Reverie add strange colorings, interesting textures to death metal on stunning debut ‘Bliss’

Reverie coverThis month has been a strange one for metal, or maybe just for my ears. Perhaps the new global release date switching to Friday has something to do with this, and some of the good stuff is being saved, but man it’s been a meager month. A few really good releases and a bunch of blah.

Therefore we have to dig a little deeper to find some interesting music (a venture I totally don’t mind doing), and we have one today with “Bliss,” the first release from Danish death metal troupe Reverie. Now, don’t go jumping into the death pool with both feet, because there is a lot more to their music than a simple sub-genre tag. Like Tiamat before them, and alongside contemporaries such as Tribulation and Morbus Chron, this band is throwing all kinds of new paint swatches into that sound. It isn’t just an exercise in brutality; rather you get well-thought-out, interesting compositions that dare to go elsewhere and ultimately do. On this record are nine tracks and 35 minutes that are exciting, dangerous, and always willing to go into corners that many other bands are not inhabiting. Good for Reverie because they’re already more intriguing than the vast bit of death metal’s current offerings.

ReverieAs for the artists who make up this band, we have Halfdan Holden Venlov on vocals; Andreas Bunin Trap-Jensen on guitars; Andreas Nielsen on bass; and Adam Kjær Nielsen on drums. Not that this is necessarily a relevant fact when it comes to their music, but it is worth pointing out none of the members have reached their 20th year. So you have youthful fire, incredible exuberance, and music that keeps adding gallons of fuel to their fires. I really hope this is just a beginning point, not just for albums but for their development, because we could be looking at one of the more exciting death metal bands over the coming decade. Time will tell if that promise pays off.

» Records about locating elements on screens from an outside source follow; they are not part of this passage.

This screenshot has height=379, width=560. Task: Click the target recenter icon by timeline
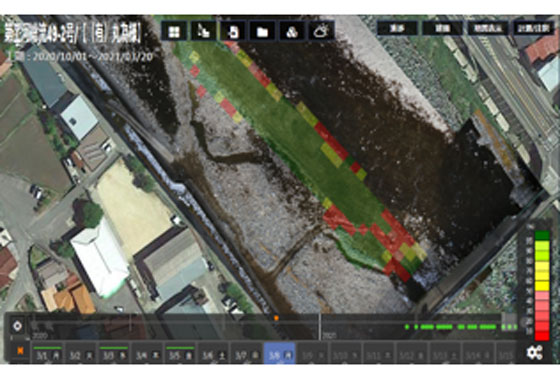click(17, 326)
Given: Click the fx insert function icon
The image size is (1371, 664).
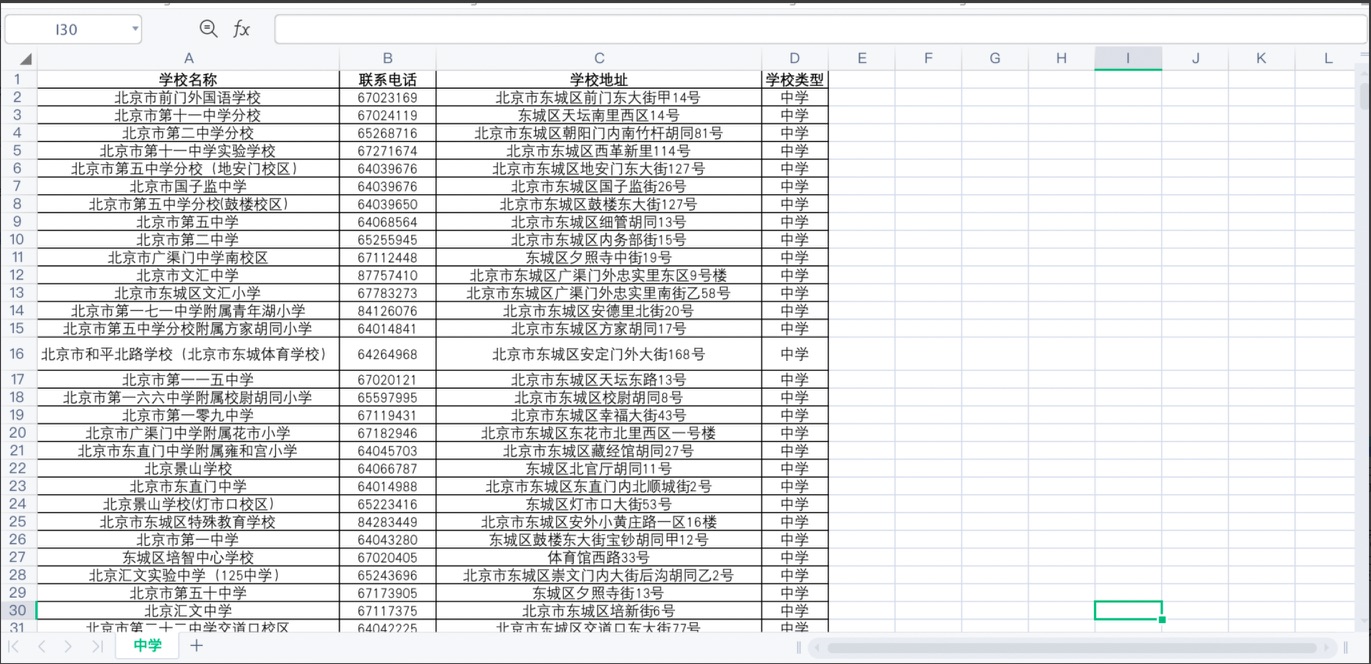Looking at the screenshot, I should [241, 30].
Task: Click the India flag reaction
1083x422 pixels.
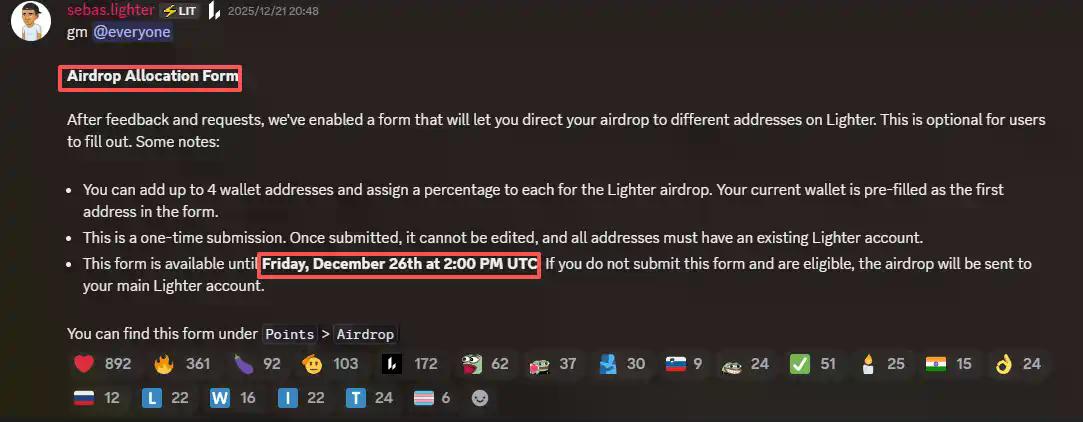Action: coord(949,364)
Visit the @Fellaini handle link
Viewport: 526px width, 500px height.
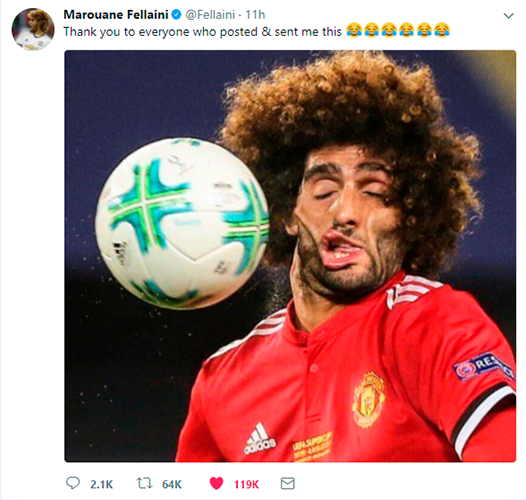[x=210, y=15]
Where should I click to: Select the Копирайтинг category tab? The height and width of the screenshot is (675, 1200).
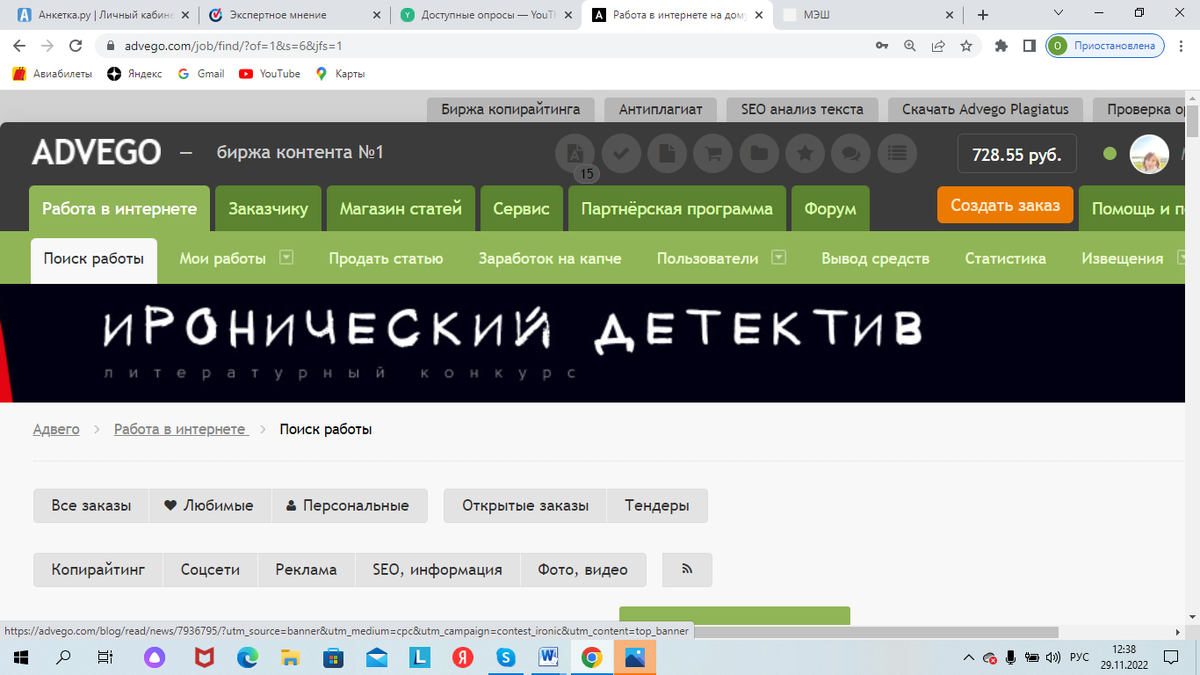click(97, 569)
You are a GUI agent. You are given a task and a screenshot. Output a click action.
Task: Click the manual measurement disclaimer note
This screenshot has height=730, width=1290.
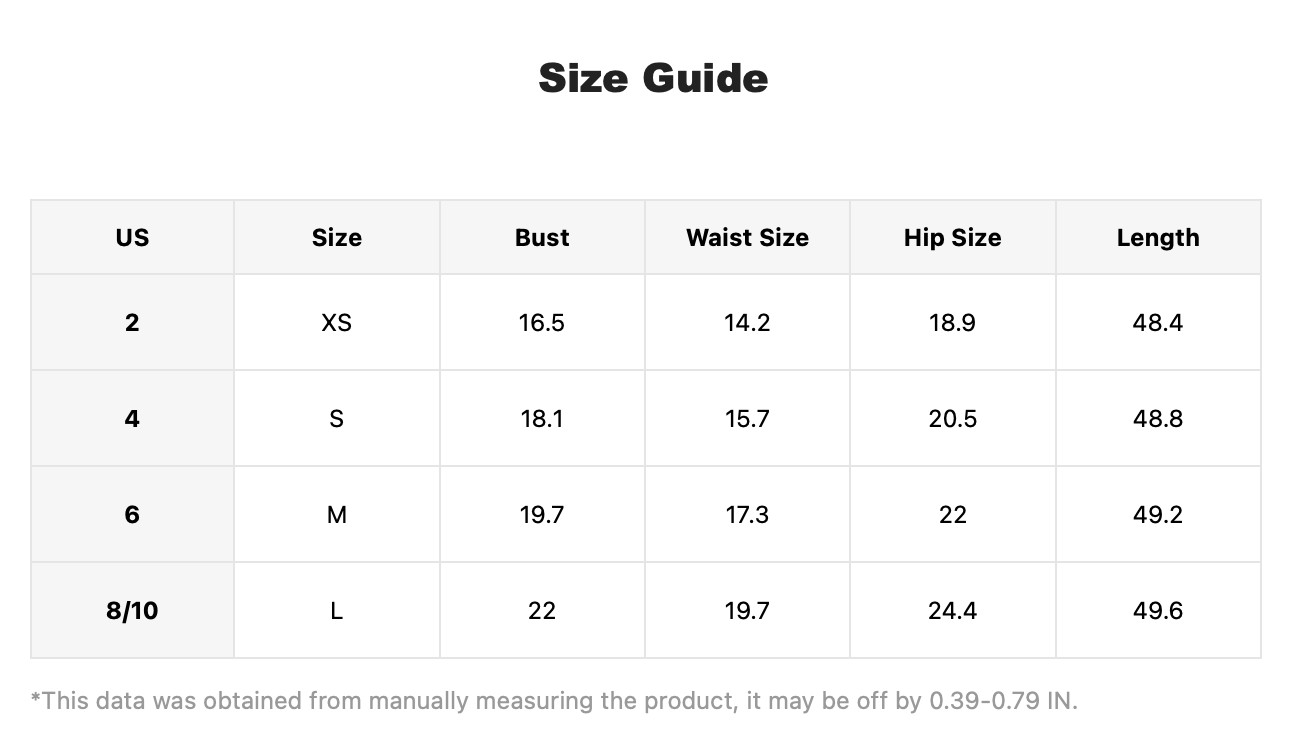pyautogui.click(x=554, y=701)
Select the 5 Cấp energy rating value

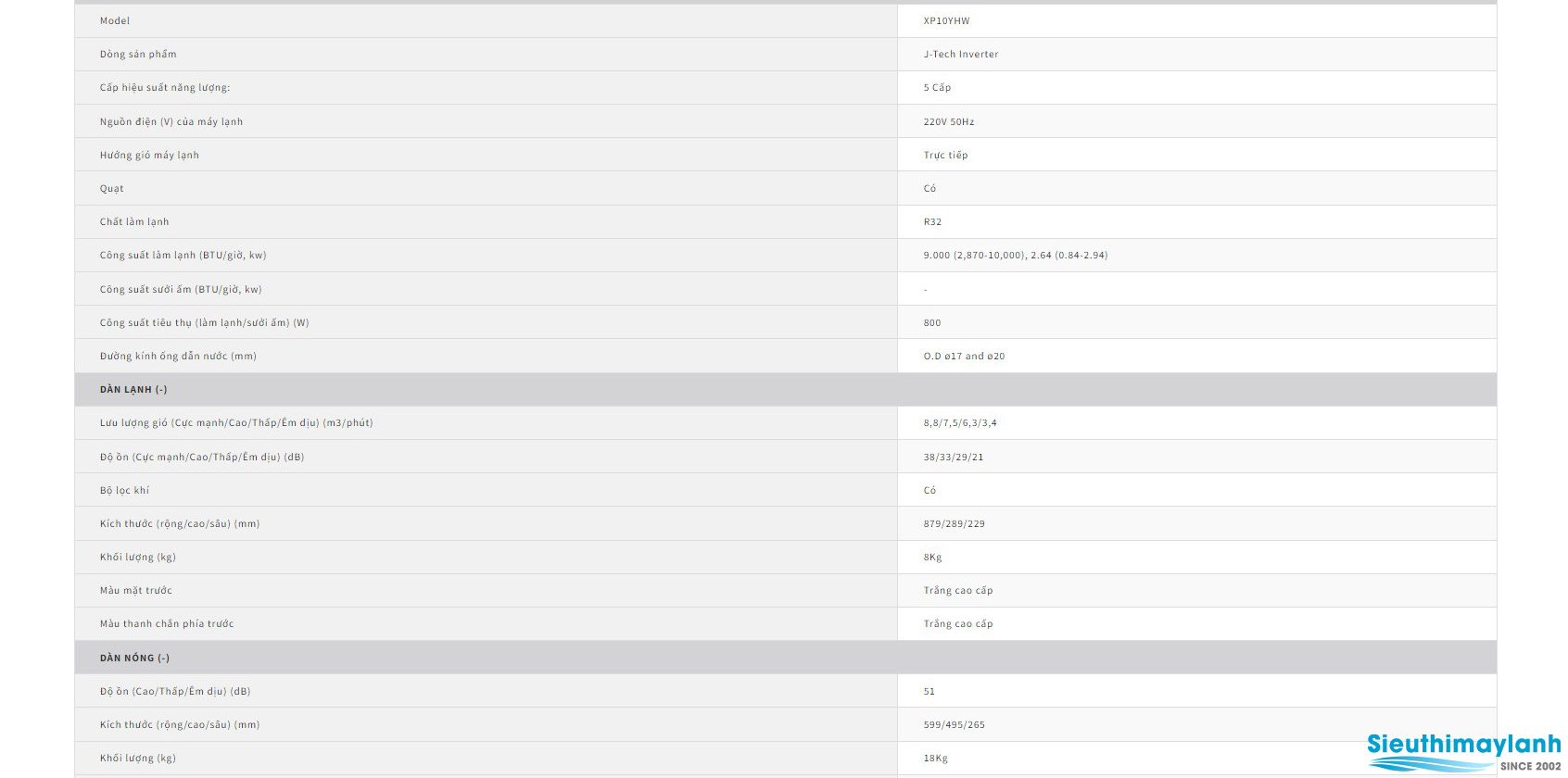937,87
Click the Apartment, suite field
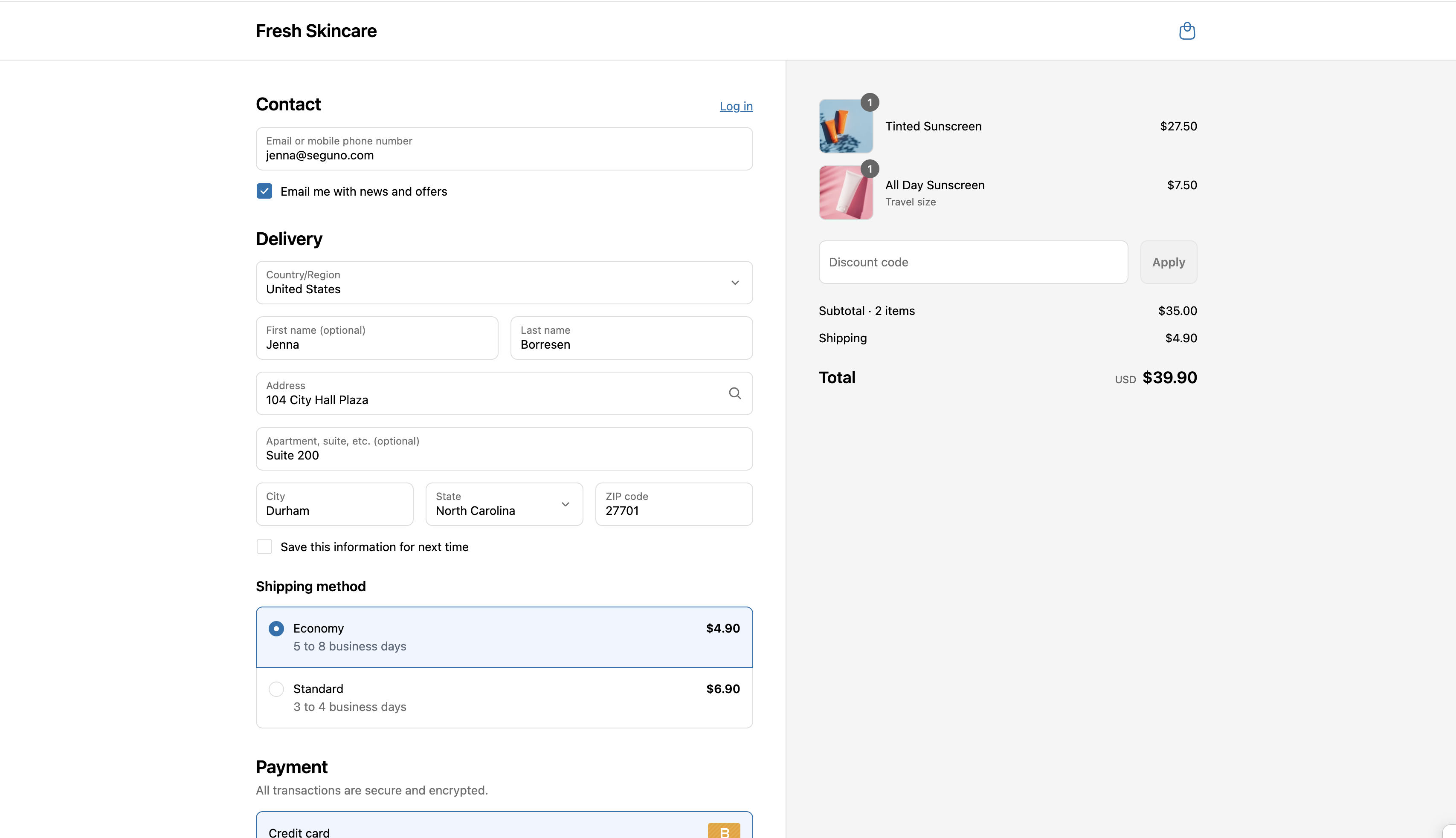The width and height of the screenshot is (1456, 838). [504, 449]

The record opens with “Dust and Dirt,” which pretty much tears through the doors with molten aggression, wild shrieks that sound like they emanate from a man lost in the wilderness, and strong thrashing to show the muscle of their sound. The song calms and enters into a smear, but then it’s full on attack mode the rest of the way. “Fall Apart” opens with slinky bass and a shadow of mystery, and then it’s onto a hammering pace and raw vocals that tear apart your senses. The elements keep piling on top of each other, making this more and more massive, with a fiery solo taking this home. The title track then slips in, a disarming collection of quiet acoustic guitars and flutes that feel like they’re heading into the mouth of madness. Yet that doesn’t occur until is spills into “Blood in the Sea” and Venlov’s howl of, “I will never die!” The guitars churn and char, as the band takes you on a fluid adventure that ramps the tempo up and drags it back, displays animalistic vocals that take on the vibe of a diatribe, and later lets acoustic slip behind the din almost like they snuck into the room. Great track. “Gennem Dine Ar” charges forward, with the howls sounding very much like a young Tom G. Warrior, the pace sweltering, and drums causing a ruckus. There is devastation in the air, with colorful sprawling giving this song a deep pool of texture from which to draw.

“First Reverie” opens the second serving with nice riffs leading the way and a feeling that’s more classic thrash than it is death. The vocals are menacing, with mad howls bursting out, and the band marches forward with a purpose and intent to maim. “Circles” makes no bones about wanting to do damage early and often, with the tempo launching and Venlov observantly wailing, “Circles never end!” Much of the song feels chilly and damaging, with the band unloading late in the track and the song coming to a fiery, yet wooshy finish. “From Sea to Shore” gets off to another strong start, with the band continuing their effort to keep you in the dark as to where the road is taking you and them paying off the intrigue with spirited playing, flattening assaults, and vocals that sound like they’re trying to undo some of the screws in your brain. Closer “Blind at Heart” is thrash-fed from the start, with Venlov’s patented shouts tearing open your eyelids. There is so much going on beneath the surface, from the steely bass work, to the scraping guitars that take on a peculiar haze, to the serene flutes that arrive to soothe you before one final trip into the volcano for a last dose of scorching lava.

Reverie breathe new life into death metal on “Bliss,” and they should be on anyone’s radar who wants to hear something new, exciting, and daring. This band has the goods to be something special, and a few more years under the belt, who knows what Reverie is going to sound like? As long as they keep things feral and ferocious, there are no limits for them.